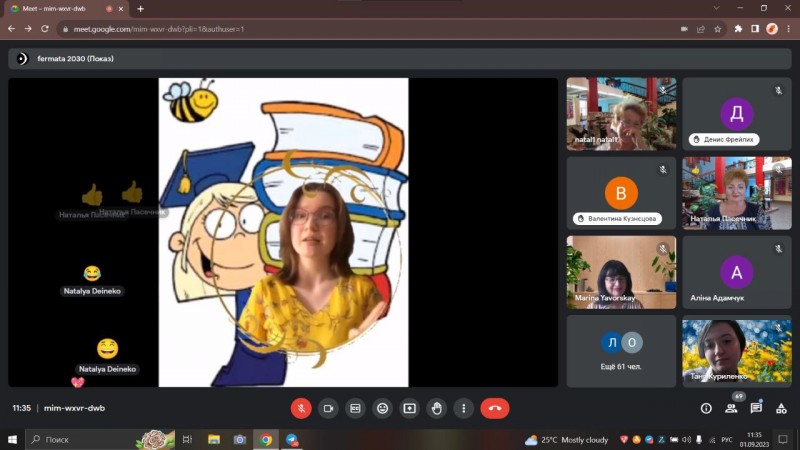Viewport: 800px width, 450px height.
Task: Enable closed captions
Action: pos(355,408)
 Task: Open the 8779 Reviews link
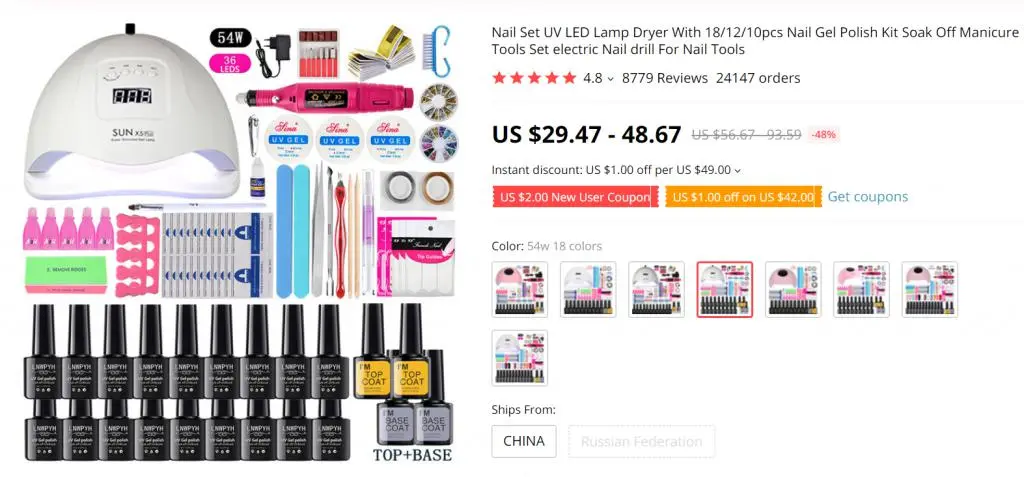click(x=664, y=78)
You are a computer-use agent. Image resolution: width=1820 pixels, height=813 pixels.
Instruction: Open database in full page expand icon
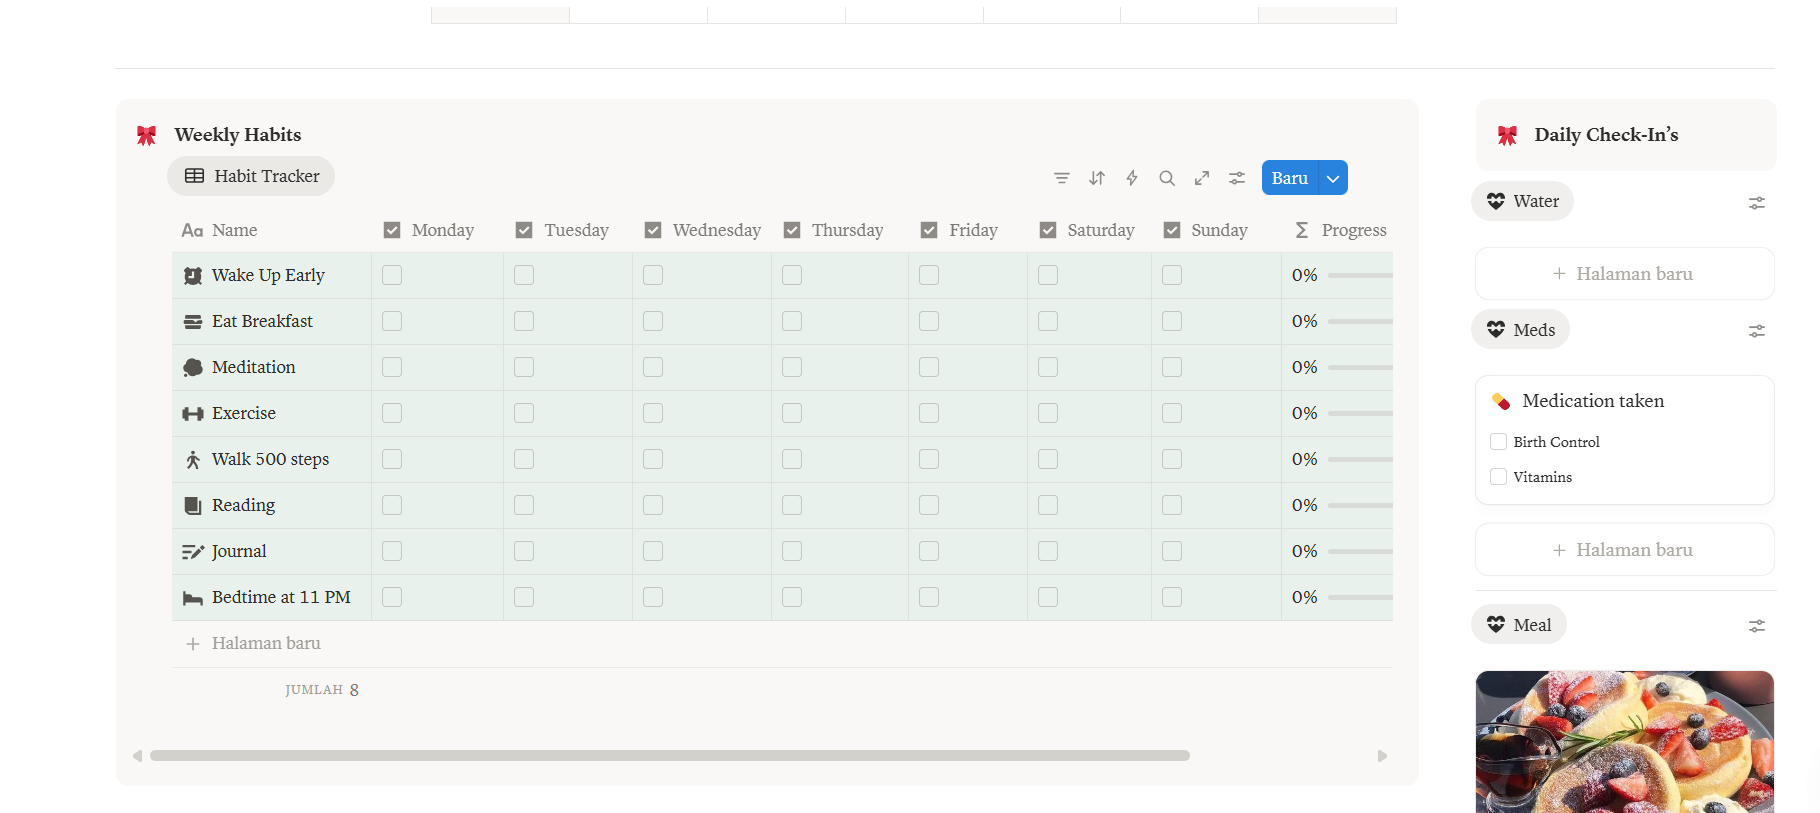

### Task prompt
Please restate word for word each line from the one containing "Task: Open the 8779 Reviews link" to the end of the data above, without the pictures.

### Expected answer
 Task: Open the 8779 Reviews link
click(x=664, y=78)
You are a computer-use agent. Image resolution: width=1820 pixels, height=813 pixels.
Instruction: Open database in full page expand icon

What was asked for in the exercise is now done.